::: SUPPLIED MATERIAL :::
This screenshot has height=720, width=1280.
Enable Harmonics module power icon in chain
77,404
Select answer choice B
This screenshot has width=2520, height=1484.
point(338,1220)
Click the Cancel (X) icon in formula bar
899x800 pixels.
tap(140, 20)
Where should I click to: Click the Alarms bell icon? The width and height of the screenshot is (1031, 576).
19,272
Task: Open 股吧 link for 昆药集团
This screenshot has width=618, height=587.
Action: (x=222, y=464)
:::
→ **EXERCISE PROMPT**:
Each line in the data is to be written out precisely.

→ **ANSWER BOX**:
This screenshot has height=720, width=1280.
Enable Harmonics module power icon in chain
77,404
Select answer choice B
This screenshot has width=2520, height=1484.
point(338,1220)
Click the Cancel (X) icon in formula bar
899x800 pixels.
tap(140, 20)
Where should I click to: Click the Alarms bell icon? The width and height of the screenshot is (1031, 576).
19,272
Task: Open 股吧 link for 昆药集团
This screenshot has width=618, height=587.
Action: (x=222, y=464)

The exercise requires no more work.